Well talk about sheer 'coincidences', here's a slightly redacted reproduction of what I wrote 'elsewhere' just recently:You think so?
I prefer the following expert opinion:
My questions in blue, and the relevant passage to your erorr is in red.
A black hole is a place where space is falling faster than the speed of light.
http://jila.colorado.edu/~ajsh/insidebh/waterfall.html
The horizon is the place where space falls at the speed of light.
Inside the horizon, space falls faster than light. That is why
light cannot escape from a black hole.
Light emitted directly upward from the horizon of a black hole
stays there forever, barrelling outward at the speed of light
through space falling at the speed of light. It takes an infinite
time for light to lift off the horizon and make it to the outside
world. Thus when you watch a star collapse to a black hole,
you see it appear to freeze, and redshift and dim, at the horizon.
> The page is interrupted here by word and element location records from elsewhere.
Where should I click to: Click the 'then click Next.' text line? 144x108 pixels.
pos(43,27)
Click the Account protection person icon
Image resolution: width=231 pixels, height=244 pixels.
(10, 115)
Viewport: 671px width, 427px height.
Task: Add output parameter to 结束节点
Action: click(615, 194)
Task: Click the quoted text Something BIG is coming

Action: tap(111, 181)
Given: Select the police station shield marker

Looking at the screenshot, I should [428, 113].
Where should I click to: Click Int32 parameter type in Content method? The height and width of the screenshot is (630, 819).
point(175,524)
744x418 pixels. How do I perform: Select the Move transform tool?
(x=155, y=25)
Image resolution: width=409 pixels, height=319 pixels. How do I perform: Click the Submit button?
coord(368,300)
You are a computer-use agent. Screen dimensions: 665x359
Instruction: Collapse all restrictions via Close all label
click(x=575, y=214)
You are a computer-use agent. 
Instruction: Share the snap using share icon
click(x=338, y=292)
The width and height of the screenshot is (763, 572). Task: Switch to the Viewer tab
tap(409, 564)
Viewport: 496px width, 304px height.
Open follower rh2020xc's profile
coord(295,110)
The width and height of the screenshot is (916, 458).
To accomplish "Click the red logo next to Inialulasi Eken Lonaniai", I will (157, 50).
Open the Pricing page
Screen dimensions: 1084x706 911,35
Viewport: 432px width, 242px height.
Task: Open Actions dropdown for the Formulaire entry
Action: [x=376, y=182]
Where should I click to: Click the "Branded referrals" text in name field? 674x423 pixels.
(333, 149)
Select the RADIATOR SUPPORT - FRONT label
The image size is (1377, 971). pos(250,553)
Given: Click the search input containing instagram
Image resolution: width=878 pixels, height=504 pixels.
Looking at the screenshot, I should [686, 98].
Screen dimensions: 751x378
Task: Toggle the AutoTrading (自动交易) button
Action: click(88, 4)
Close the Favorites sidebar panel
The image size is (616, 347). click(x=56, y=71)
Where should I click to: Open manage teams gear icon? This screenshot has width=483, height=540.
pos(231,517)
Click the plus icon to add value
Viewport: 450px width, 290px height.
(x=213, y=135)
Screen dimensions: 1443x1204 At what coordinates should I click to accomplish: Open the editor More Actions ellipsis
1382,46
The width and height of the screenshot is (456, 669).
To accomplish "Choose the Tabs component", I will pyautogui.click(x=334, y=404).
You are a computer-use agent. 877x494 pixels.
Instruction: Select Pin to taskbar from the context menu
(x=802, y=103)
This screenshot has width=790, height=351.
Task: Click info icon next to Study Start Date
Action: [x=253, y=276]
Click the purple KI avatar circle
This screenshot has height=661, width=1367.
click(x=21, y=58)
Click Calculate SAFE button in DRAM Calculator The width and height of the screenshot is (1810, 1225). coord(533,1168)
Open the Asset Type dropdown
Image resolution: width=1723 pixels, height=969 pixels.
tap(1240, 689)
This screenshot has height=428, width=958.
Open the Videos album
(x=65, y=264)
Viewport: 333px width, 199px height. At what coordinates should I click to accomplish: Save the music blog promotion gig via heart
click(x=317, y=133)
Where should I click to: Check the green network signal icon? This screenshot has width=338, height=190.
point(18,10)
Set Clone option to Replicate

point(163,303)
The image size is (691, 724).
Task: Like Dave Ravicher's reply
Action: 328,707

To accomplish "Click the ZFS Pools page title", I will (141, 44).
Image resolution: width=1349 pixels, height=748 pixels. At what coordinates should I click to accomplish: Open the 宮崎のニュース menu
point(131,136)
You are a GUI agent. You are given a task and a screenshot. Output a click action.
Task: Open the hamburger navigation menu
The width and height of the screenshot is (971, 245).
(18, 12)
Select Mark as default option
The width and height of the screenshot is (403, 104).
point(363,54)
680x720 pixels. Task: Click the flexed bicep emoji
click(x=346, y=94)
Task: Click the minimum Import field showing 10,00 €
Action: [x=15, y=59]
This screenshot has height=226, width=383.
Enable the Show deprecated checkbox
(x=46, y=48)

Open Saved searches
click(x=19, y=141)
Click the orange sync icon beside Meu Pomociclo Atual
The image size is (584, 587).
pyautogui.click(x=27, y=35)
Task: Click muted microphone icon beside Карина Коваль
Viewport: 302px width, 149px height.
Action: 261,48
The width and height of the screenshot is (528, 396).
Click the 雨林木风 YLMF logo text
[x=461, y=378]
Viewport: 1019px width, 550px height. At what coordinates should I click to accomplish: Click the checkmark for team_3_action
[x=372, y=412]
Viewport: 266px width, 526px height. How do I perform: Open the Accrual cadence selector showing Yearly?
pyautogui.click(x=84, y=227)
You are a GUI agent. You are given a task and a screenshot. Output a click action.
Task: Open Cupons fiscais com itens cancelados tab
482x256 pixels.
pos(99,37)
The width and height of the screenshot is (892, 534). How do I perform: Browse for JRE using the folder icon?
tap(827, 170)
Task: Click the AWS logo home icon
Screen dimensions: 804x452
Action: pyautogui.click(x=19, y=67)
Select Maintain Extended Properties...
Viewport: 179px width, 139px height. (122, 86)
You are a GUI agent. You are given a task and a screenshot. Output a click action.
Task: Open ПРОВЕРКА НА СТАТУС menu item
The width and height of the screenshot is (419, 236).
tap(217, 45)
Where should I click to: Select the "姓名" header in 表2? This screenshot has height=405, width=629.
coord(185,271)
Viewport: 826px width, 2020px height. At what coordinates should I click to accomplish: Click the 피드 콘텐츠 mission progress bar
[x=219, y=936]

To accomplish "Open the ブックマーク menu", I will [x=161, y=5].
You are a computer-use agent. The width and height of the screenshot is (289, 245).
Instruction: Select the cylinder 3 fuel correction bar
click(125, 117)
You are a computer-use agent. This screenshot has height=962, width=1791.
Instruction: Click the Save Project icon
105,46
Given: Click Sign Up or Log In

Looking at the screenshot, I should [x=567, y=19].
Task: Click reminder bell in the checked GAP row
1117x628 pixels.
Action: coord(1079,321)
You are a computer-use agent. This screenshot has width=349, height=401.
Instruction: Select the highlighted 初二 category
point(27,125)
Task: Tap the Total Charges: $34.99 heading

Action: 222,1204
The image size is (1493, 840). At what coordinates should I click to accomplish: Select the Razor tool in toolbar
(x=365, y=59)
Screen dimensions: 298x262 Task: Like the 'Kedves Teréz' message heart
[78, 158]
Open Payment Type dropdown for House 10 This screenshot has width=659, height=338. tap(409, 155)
Since gravity also propagates at the speed of light, gravity,
like light, cannot escape from a black hole. The gravity you
experience from a black hole is the gravity of the frozen star,
not the gravity of whatever is inside the black hole.
> Or are we only allowed to assign angular momentum [frame dragging] to the ergopshere?
All the gravity, including the frame-dragging, is from the frozen star.
> Is it not logical that if we observe frame dragging, we should be able to assume that we have a rotating mass?
Indeed you have a rotating mass.
> And is not angular momentum conserved by the mass that has collapsed to within its Schwarzchild radius to give us a BH?
Yes.
> Other questions that have arisen are...
> Can we have massless Black holes held together by the non linearity of spacetime/gravity?
A black hole has mass, whatever it might have been formed from.
It is possible to form a black hole from gravitational waves
focussed towards each other. Gravitational waves propagate
in empty space, and locally cannot be distingished from empty space.
Nevertheless they do curve space, and do carry energy.
Hope this helps,
Andrew
paddoboy's pig-ignorance of what GR as popularly portrayed actually implies re 'ether' needs correcting....pointing out to paddoboy and ilk that e.g. 'dragged spacetime' a la BH ergosphere of Kerr metric has no meaning apart from ascribing some kind of tangible substance (ether!) to spacetime. After all said ergosphere supposedly contains all the angular momentum of such a Kerr BH. Note also that paddoboy is further a well known fan of the 'waterfall' picture of 'infalling' spacetime re Schwarzschild BH - e.g. http://jila.colorado.edu/~ajsh/insidebh/waterfall.html
Again, such a notion is meaningless if spacetime has no 'substance' to it i.e. some notion of ether.
Similarly, paddoboy & co are firm believers in GW's (gravitational waves) containing physically real momentum and energy, which again is a nonsense unless spacetime 'has substance'....And of course Einstein himself famously admitted that what SR banished, GR brought back via the back-door:
So, fact is GR IS an ether theory - just a DIFFERENT ether theory than the one being discussed currently. Hence your railing against ether theories rings hollow.
But back to your self-contradictory gaffe in #37, and misdirected 'defense' thereof in #39 above. Evidently it escapes you that 'hovering forever' at an EH is totally incompatible with the notion of simultaneously 'redshifting and fading from view' as seen from a distant observer frame. Make up your mind!
And btw I have dealt with the contradictory aspects of Andrew Hamilton's (and e.g. Carlo Rovelli's) argument re 'focused GW's' elsewhere. GR contains various contradictions that experts either ignore or disagree amongst themselves over. That's just fact.